Copy the data verbatim and leave out every picture.

(Dataset records begins)

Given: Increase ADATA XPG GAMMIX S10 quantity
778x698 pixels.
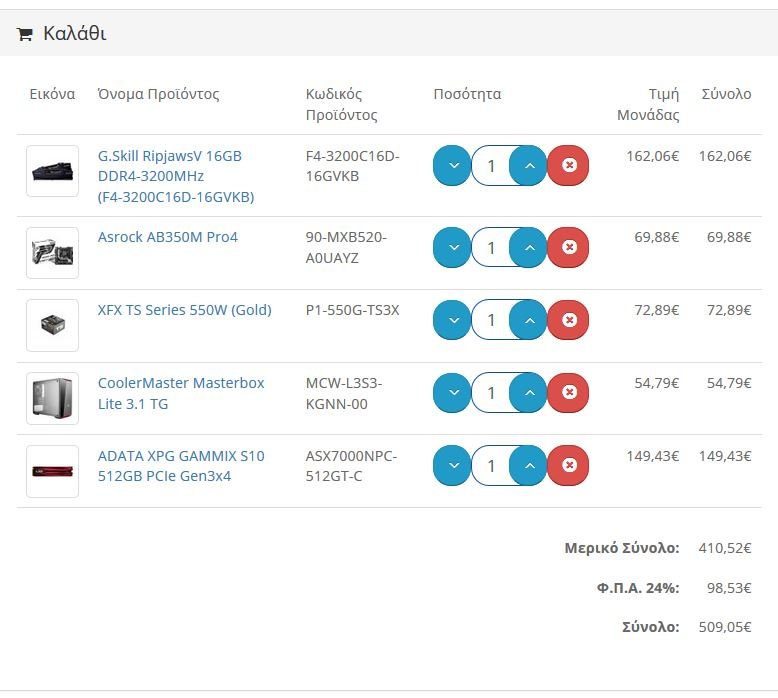Looking at the screenshot, I should (x=529, y=465).
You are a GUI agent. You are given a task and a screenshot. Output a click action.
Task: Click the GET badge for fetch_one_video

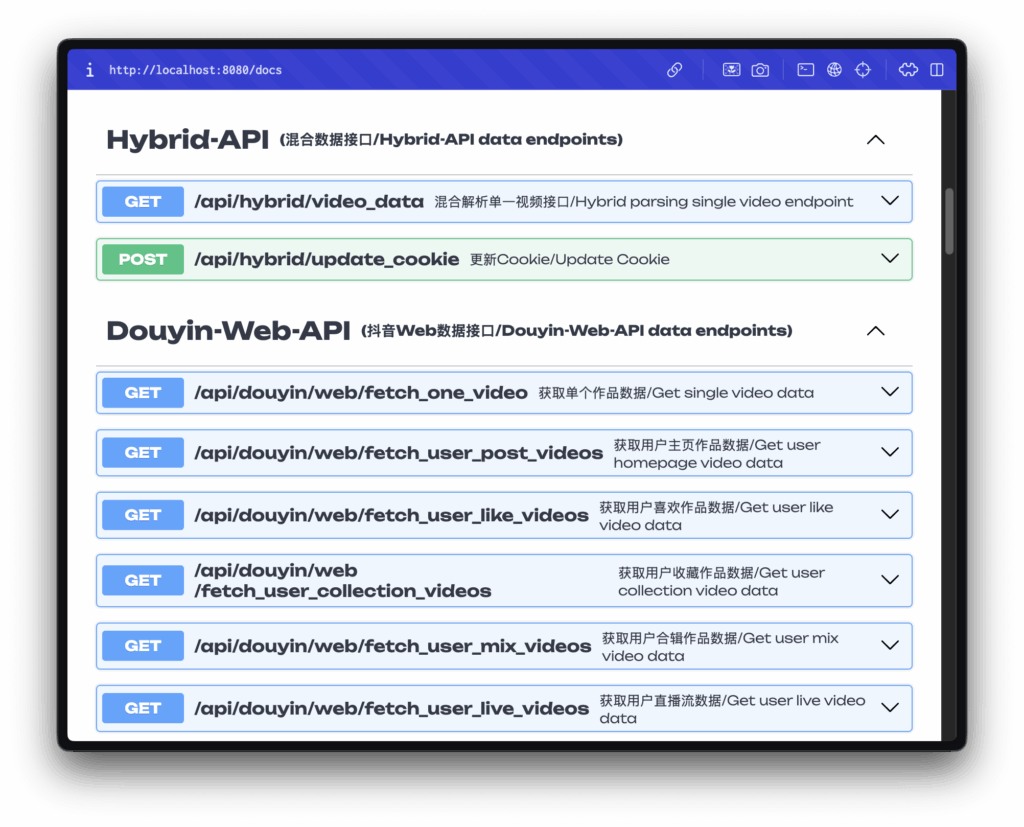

(Dataset records ends)

*Written solution:*
Given: Increase ADATA XPG GAMMIX S10 quantity
778x698 pixels.
Looking at the screenshot, I should (x=529, y=465).
You are a GUI agent. You are given a task and a screenshot. Output a click action.
Task: Click the GET badge for fetch_one_video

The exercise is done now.